Additional analyses were performed on the basis of an extended sample of all recordings for which a cardiologist’s diagnosis was available (n = 650), (Figure 1). Here, the automated PPG algorithm did not provide a diagnosis in 142 cases (21.8%) on the basis of 1-min analyses, thus resulting in a CCR of 74.8%.
Calculation of all diagnostic measures for the PPG algorithm by using 3-min and 5-min recordings did not lead to any relevant differences as compared with the 1-min analyses, with the exception of lower CCR values resulting from higher proportions of missing diagnoses (Table 2).
Diagnostic accuracy of the automated iECG interpretation algorithm
Although this was not the main focus of our study, we also calculated diagnostic measures for the automated iECG interpretation algorithm for detection of AF in comparison with cardiologists’ diagnosis. Among all 650 iECG recordings with cardiologists’ diagnosis, the algorithm did not provide a result in 101 cases (15.5%), thereby resulting in a sample size of 549 subjects (280 with AF) for this subanalysis.
Sensitivity and specificity to detect AF were 99.5% (95% CI: 97.5% to 99.9%) and 97.4% (95% CI: 94.7% to 98.9), respectively, with excellent PPV, NPV, and accuracy values (97.6%, 95% CI: 95.0% to 99.0%; 99.2%; 95% CI: 97.3% to 99.9%; and 98%, 95% CI: 96.9% to 99.2%). The LR+ and LR− were 38.2 (95% CI: 3.9 to 90.8) and 0.007 (95% CI: 0.03 to 0.001), respectively.
Among the extended sample with available cardiologist’s diagnosis (n = 650), the automated iECG algorithm did not provide a diagnosis for 101 (15.5%) of the subjects, which resulted in a CCR of 83.1%.
Prevalence-adjusted diagnostic measures for automated PPG and iECG analysis
Because PPV, NPV, and accuracy depend on the underlying disease prevalence, we recalculated these measures for both algorithms on the basis of a lower-risk scenario with an AF prevalence rate of 5%, which can be expected in an older general population setting (26), as well as for prevalence rates of 10% and 14%, corresponding to a CHA2DS2-VASc score of 2 and 3, respectively (27). Both methods were characterized by moderate to acceptable PPVs for the different AF prevalence scenarios (Table 3). NPVs and accuracy values remained very high for all tested prevalence scenarios (Table 3).

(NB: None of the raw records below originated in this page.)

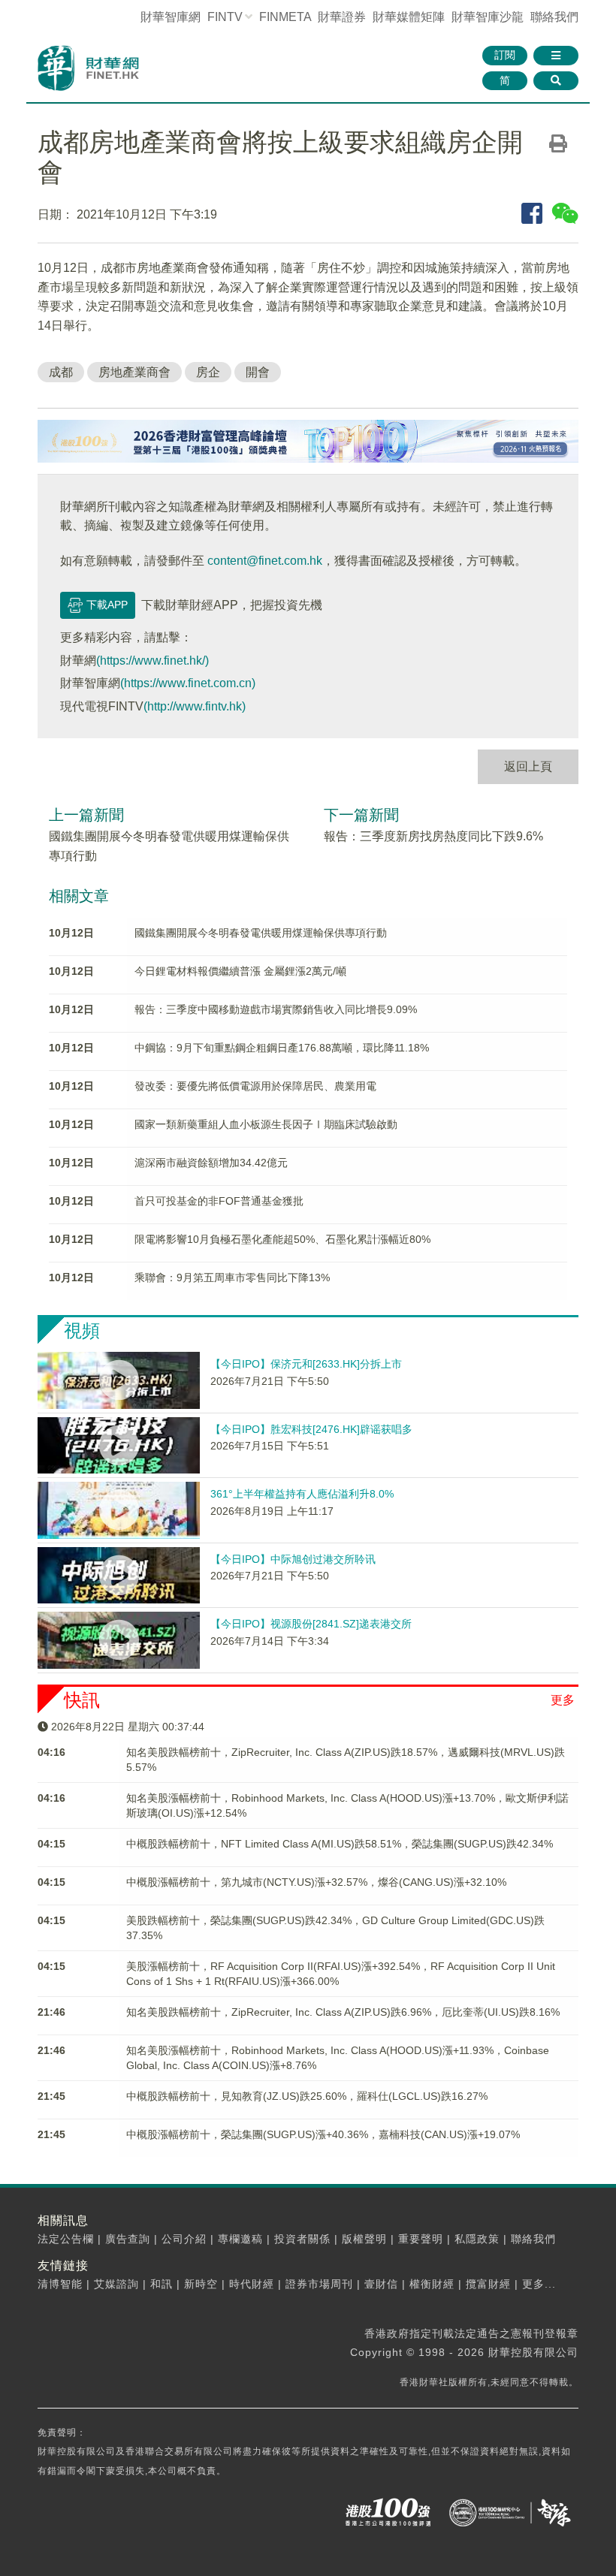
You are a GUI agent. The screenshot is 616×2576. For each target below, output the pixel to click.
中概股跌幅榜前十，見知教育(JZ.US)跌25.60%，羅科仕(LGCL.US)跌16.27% (307, 2096)
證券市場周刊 (319, 2284)
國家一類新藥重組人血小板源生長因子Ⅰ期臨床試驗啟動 (265, 1124)
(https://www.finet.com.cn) (187, 683)
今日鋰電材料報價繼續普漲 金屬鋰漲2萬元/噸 (240, 971)
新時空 (201, 2284)
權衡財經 (431, 2284)
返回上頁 (528, 766)
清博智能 (60, 2284)
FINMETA (285, 17)
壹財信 (381, 2284)
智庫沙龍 (487, 17)
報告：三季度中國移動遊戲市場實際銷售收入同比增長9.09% (275, 1009)
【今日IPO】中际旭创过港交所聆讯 (293, 1559)
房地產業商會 (134, 372)
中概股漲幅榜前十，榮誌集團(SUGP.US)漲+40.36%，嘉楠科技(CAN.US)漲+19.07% (323, 2134)
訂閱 (504, 55)
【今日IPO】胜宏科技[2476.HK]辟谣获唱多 (311, 1429)
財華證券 (342, 17)
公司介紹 (184, 2239)
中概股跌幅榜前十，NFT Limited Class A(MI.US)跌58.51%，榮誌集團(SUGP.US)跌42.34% (339, 1844)
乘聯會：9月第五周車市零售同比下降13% (232, 1277)
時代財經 (251, 2284)
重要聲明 (420, 2239)
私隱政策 (477, 2239)
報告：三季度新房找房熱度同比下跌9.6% (433, 836)
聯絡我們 (554, 17)
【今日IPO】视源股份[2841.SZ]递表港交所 (311, 1624)
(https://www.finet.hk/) (152, 660)
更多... (539, 2284)
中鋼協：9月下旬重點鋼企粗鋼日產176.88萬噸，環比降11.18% (281, 1048)
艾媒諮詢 (116, 2284)
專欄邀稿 (240, 2239)
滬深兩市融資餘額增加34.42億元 (211, 1163)
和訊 (161, 2284)
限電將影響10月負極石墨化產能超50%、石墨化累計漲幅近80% (282, 1239)
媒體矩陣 (409, 17)
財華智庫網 (170, 17)
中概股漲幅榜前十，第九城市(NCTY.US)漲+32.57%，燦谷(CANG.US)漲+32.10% (316, 1882)
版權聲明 (364, 2239)
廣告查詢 (127, 2239)
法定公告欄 (66, 2239)
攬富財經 (488, 2284)
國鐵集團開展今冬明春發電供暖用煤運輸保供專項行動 (260, 933)
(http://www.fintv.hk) (194, 706)
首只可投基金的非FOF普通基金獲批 (218, 1201)
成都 (61, 372)
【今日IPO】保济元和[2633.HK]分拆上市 (306, 1364)
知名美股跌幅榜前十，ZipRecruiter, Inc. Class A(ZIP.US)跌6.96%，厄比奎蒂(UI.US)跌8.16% (343, 2012)
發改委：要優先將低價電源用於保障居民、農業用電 (255, 1086)
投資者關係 (302, 2239)
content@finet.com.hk (264, 560)
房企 (208, 372)
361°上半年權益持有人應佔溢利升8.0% (302, 1494)
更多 (563, 1700)
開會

WATCH AF is the largest prospective trial comparing the diagnostic accuracy of a smartwatch-derived PPG signal algorithm to detect AF with an ECG diagnosis. By using a commercially available smartwatch, detection of AF was feasible, with very high diagnostic accuracy on the basis of cohesive 1-min PPG recordings in subjects with sufficient signal quality (Figure 2). The diagnostic accuracy did not improve much when longer recordings of 3 or 5 min were analyzed, although the percentage of files with a suitable signal quality decreased. However, a further important finding of this study is that the applicability of such algorithms in practice is currently limited by a high dropout rate resulting from insufficient signal quality.
As a proof of principle, we could show that smartwatch-derived PPG analyses enable AF detection with an accuracy (sensitivity, 93.7%; specificity, 98.2%; overall accuracy, 96.1%) that is at least on the same level as that of other methods. Smartphone-based PPG algorithms showed a sensitivity between 90% and 96% and a specificity between 85% and 99% (16–19,22,23). The novel PPG algorithm outperforms other methods that have been proposed for AF screening, such as pulse palpation (specificity, 72%), modified sphygmomanometers (specificity, between 90% and 97%), or non–12-lead ECG (specificity between 77% and 97%) (13,28,29).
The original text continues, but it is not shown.